# Records for processing
++++++++++
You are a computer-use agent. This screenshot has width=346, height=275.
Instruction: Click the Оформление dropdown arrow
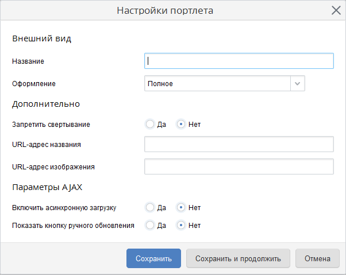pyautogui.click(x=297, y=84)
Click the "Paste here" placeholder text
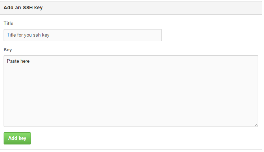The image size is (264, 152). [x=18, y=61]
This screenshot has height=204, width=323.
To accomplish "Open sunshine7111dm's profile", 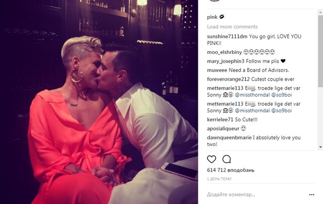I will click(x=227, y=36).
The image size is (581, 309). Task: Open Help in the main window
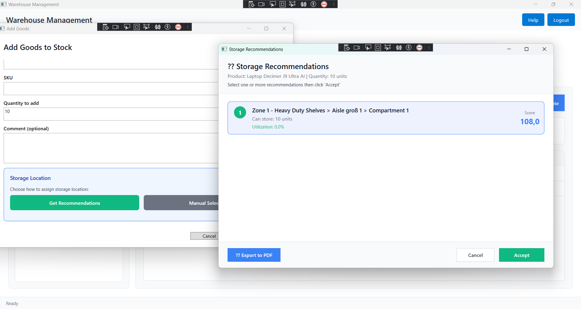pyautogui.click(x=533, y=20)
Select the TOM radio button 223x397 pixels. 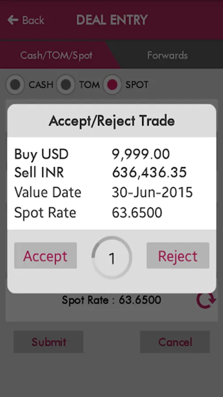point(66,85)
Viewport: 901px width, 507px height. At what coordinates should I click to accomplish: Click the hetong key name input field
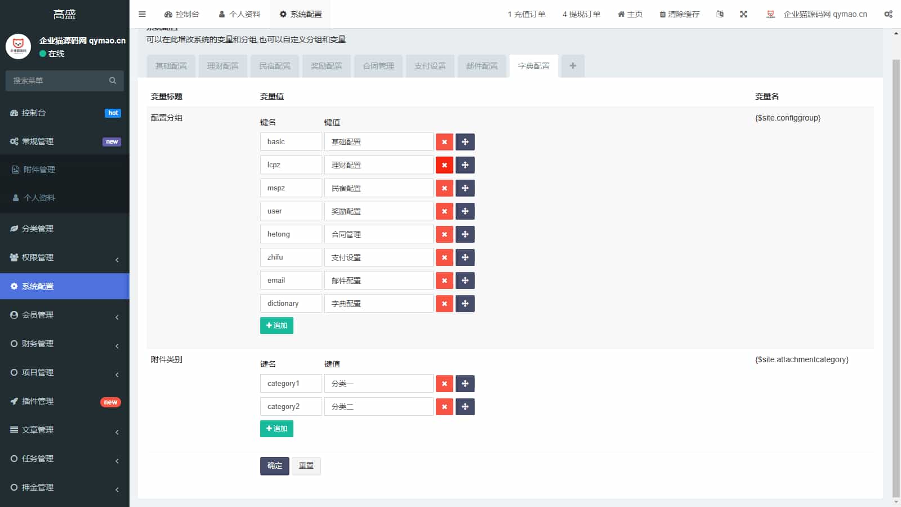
++++++++++
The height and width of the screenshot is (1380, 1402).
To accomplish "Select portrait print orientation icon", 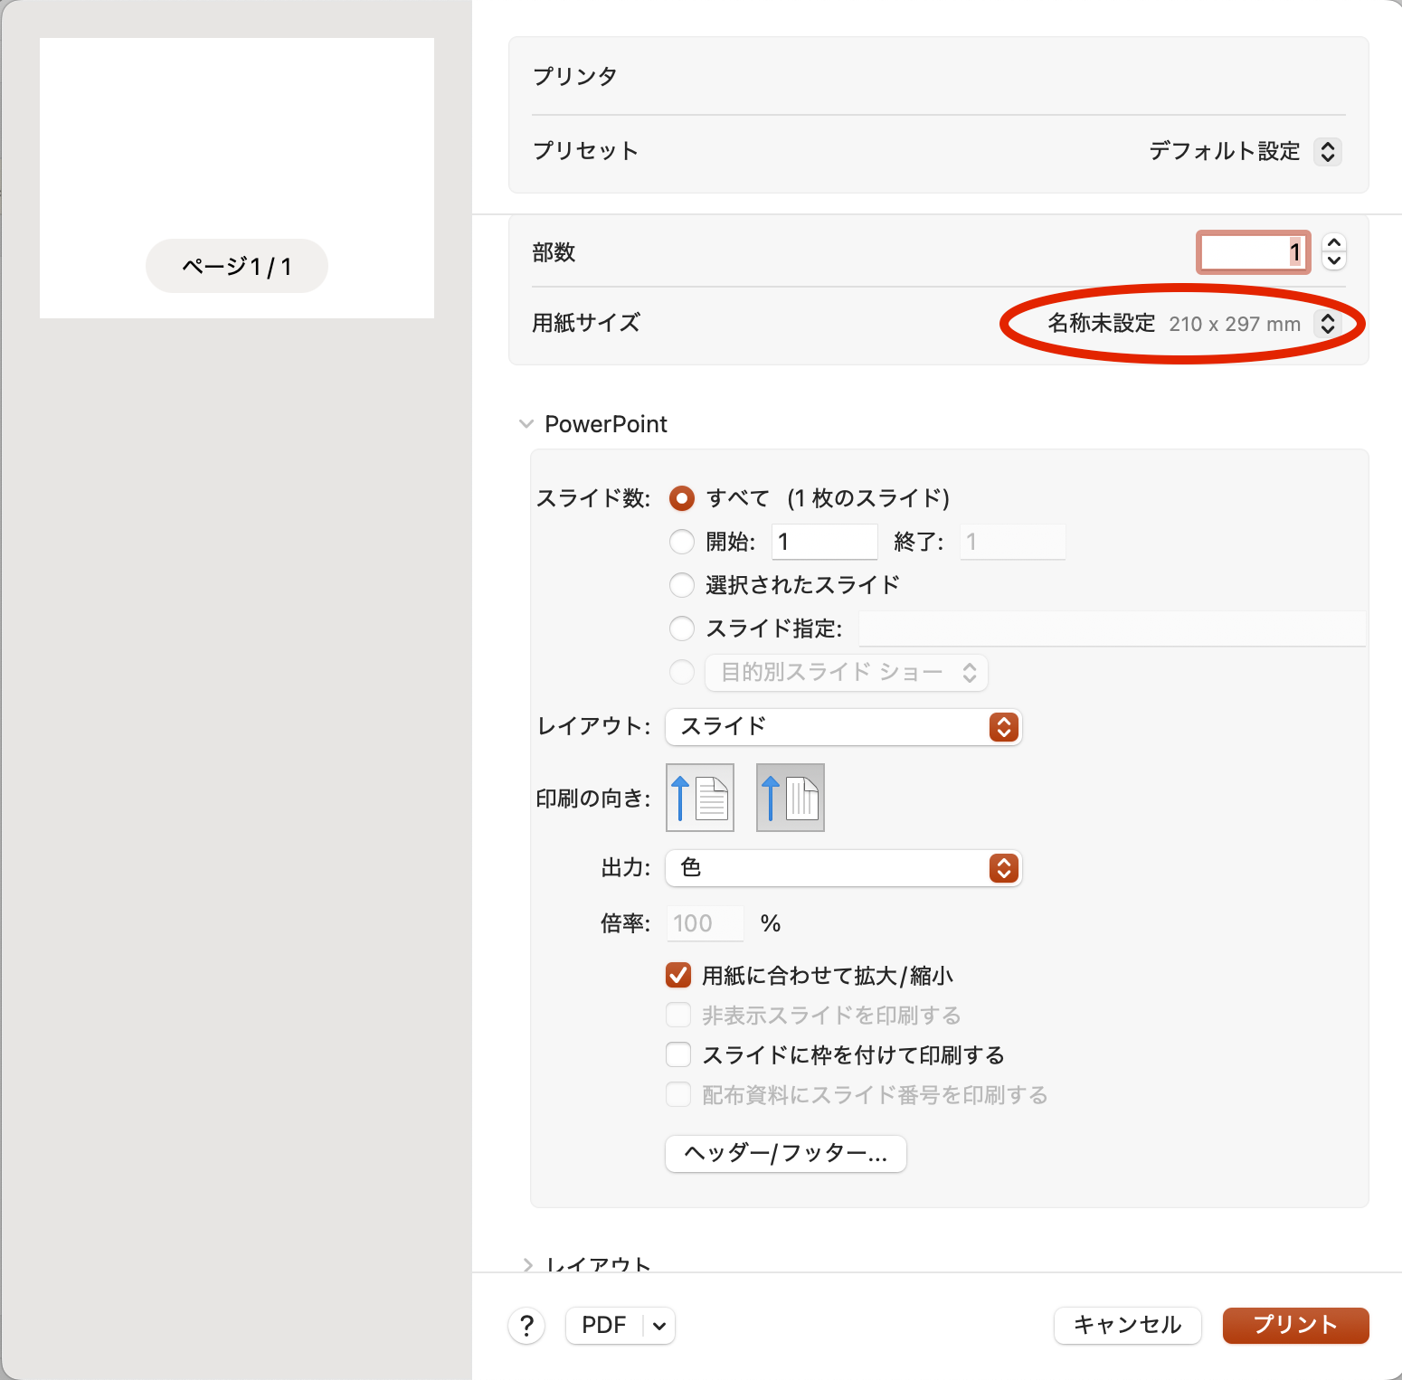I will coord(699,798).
++++++++++
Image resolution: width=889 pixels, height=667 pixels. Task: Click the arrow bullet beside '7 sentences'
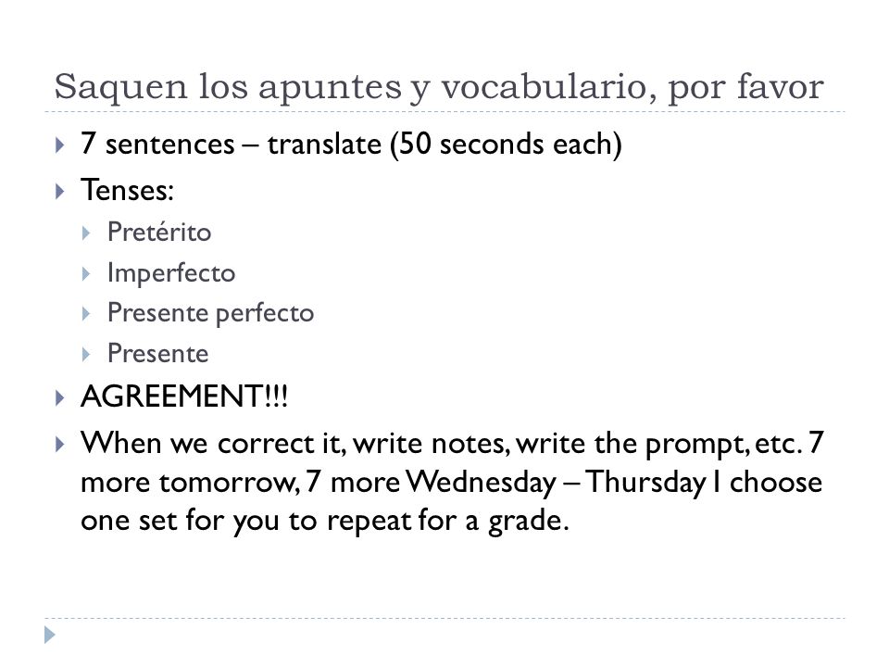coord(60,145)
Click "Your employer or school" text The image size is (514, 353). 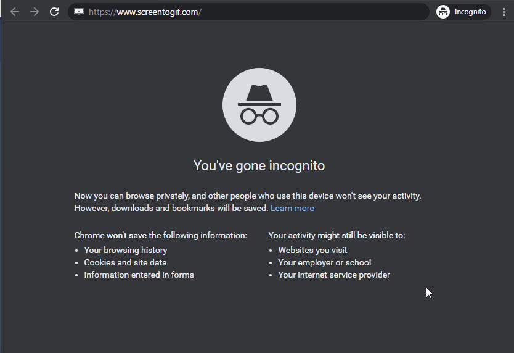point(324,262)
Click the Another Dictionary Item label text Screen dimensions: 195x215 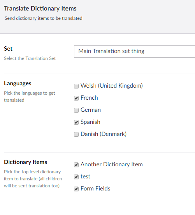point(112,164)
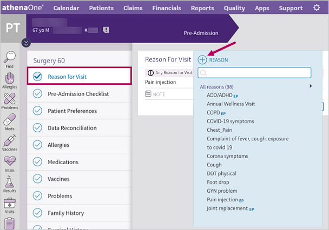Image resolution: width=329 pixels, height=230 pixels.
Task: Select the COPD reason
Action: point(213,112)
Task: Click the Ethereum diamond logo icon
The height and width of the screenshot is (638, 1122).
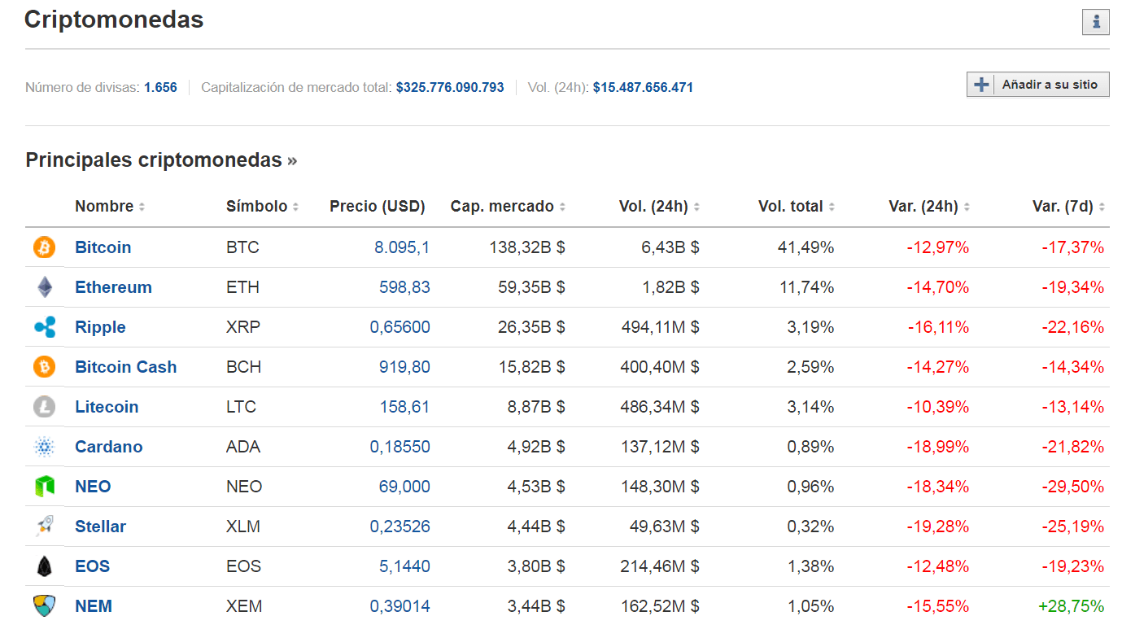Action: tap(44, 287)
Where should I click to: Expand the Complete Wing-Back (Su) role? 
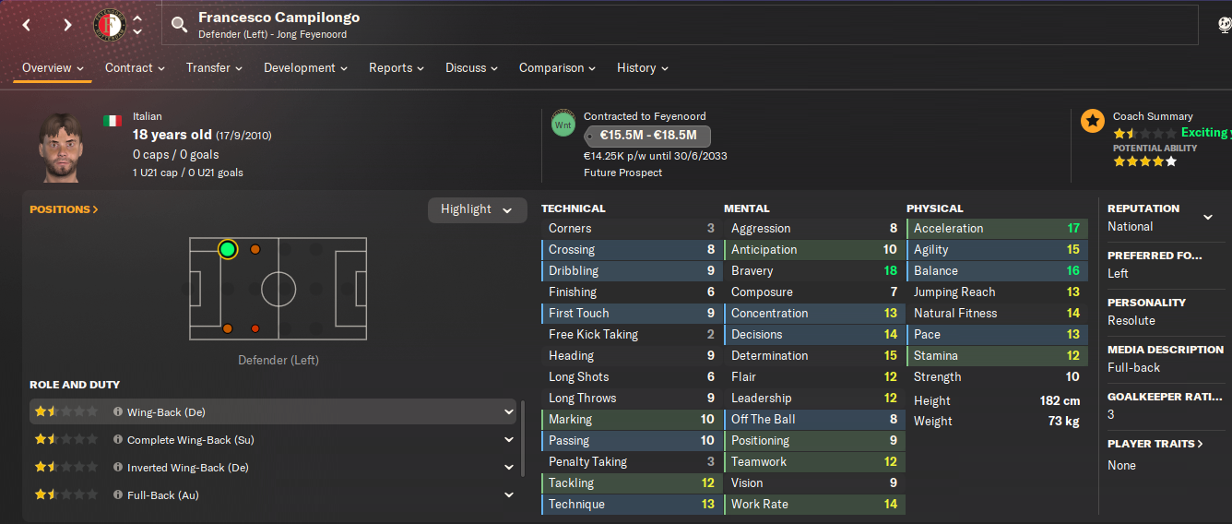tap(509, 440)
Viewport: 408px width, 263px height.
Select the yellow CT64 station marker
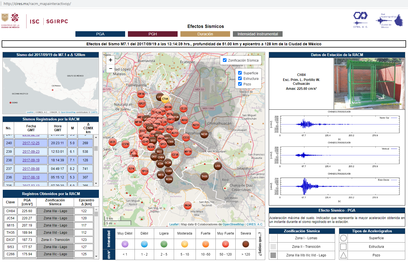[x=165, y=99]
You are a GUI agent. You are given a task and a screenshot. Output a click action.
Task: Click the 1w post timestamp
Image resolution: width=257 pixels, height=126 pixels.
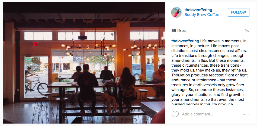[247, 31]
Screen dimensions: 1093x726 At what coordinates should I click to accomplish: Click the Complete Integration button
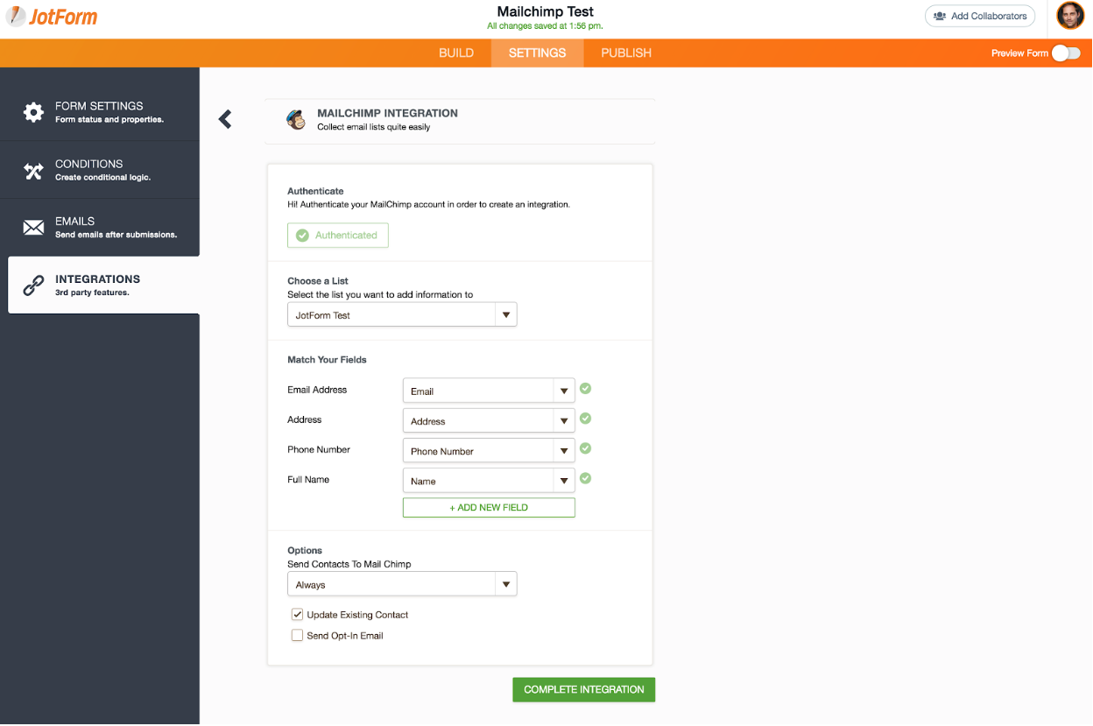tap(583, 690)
++++++++++
# Directions
Every line of the material that holds "Viewport" should be copied out as the answer.

# Task solution
Viewport: 901px width, 507px height. At what coordinates should I click to accomplish: Click the hetong key name input field
Viewport: 408px width, 263px height.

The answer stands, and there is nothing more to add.